● THE PROBLEM
Repeat each entry verbatim.

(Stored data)
________________

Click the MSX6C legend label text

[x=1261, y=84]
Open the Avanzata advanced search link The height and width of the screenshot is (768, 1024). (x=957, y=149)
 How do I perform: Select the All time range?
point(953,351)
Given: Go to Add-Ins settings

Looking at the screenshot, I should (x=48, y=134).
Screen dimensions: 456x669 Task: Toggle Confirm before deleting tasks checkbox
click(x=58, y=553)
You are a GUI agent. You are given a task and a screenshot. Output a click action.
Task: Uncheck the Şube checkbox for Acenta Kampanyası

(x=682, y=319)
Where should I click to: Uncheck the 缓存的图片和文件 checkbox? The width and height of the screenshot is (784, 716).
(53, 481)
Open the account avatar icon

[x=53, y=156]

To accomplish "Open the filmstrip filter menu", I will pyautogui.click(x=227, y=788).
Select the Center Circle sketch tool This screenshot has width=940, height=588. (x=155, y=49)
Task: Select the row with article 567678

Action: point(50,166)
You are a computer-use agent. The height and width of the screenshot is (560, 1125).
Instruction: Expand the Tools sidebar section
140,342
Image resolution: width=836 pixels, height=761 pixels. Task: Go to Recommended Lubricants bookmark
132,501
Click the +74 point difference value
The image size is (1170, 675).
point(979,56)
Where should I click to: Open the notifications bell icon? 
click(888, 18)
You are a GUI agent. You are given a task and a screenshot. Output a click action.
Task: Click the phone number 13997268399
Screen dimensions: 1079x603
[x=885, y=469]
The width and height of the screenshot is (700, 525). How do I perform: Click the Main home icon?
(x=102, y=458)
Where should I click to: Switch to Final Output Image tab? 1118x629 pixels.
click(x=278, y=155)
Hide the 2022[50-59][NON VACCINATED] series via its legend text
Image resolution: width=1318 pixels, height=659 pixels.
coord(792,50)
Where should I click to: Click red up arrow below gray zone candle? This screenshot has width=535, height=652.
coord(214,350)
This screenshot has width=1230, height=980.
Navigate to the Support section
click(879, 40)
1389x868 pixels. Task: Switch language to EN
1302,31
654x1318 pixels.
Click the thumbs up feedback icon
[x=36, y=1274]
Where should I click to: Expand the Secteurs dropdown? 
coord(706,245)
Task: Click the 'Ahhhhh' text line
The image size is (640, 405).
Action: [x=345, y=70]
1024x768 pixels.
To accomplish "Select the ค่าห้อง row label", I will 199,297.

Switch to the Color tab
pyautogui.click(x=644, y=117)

________________

● EXERCISE ANSWER
Click the MSX6C legend label text

[x=1261, y=84]
Open the Avanzata advanced search link The height and width of the screenshot is (768, 1024). (x=957, y=149)
 How do I perform: Select the All time range?
point(953,351)
Given: Go to Add-Ins settings

Looking at the screenshot, I should (x=48, y=134).
Screen dimensions: 456x669 Task: Toggle Confirm before deleting tasks checkbox
click(x=58, y=553)
You are a GUI agent. You are given a task and a screenshot. Output a click action.
Task: Uncheck the Şube checkbox for Acenta Kampanyası

(x=682, y=319)
Where should I click to: Uncheck the 缓存的图片和文件 checkbox? The width and height of the screenshot is (784, 716).
(53, 481)
Open the account avatar icon

[x=53, y=156]

To accomplish "Open the filmstrip filter menu", I will pyautogui.click(x=227, y=788).
Select the Center Circle sketch tool This screenshot has width=940, height=588. (x=155, y=49)
Task: Select the row with article 567678

Action: point(50,166)
You are a computer-use agent. The height and width of the screenshot is (560, 1125).
Instruction: Expand the Tools sidebar section
140,342
Image resolution: width=836 pixels, height=761 pixels. Task: Go to Recommended Lubricants bookmark
132,501
Click the +74 point difference value
The image size is (1170, 675).
point(979,56)
Where should I click to: Open the notifications bell icon? 
click(888, 18)
You are a GUI agent. You are given a task and a screenshot. Output a click action.
Task: Click the phone number 13997268399
Screen dimensions: 1079x603
[x=885, y=469]
The width and height of the screenshot is (700, 525). How do I perform: Click the Main home icon?
(x=102, y=458)
Where should I click to: Switch to Final Output Image tab? 1118x629 pixels.
click(x=278, y=155)
Hide the 2022[50-59][NON VACCINATED] series via its legend text
Image resolution: width=1318 pixels, height=659 pixels.
coord(792,50)
Where should I click to: Click red up arrow below gray zone candle? This screenshot has width=535, height=652.
coord(214,350)
This screenshot has width=1230, height=980.
Navigate to the Support section
click(879, 40)
1389x868 pixels. Task: Switch language to EN
1302,31
654x1318 pixels.
Click the thumbs up feedback icon
[x=36, y=1274]
Where should I click to: Expand the Secteurs dropdown? 
coord(706,245)
Task: Click the 'Ahhhhh' text line
The image size is (640, 405).
Action: [x=345, y=70]
1024x768 pixels.
To accomplish "Select the ค่าห้อง row label", I will 199,297.

Switch to the Color tab
pyautogui.click(x=644, y=117)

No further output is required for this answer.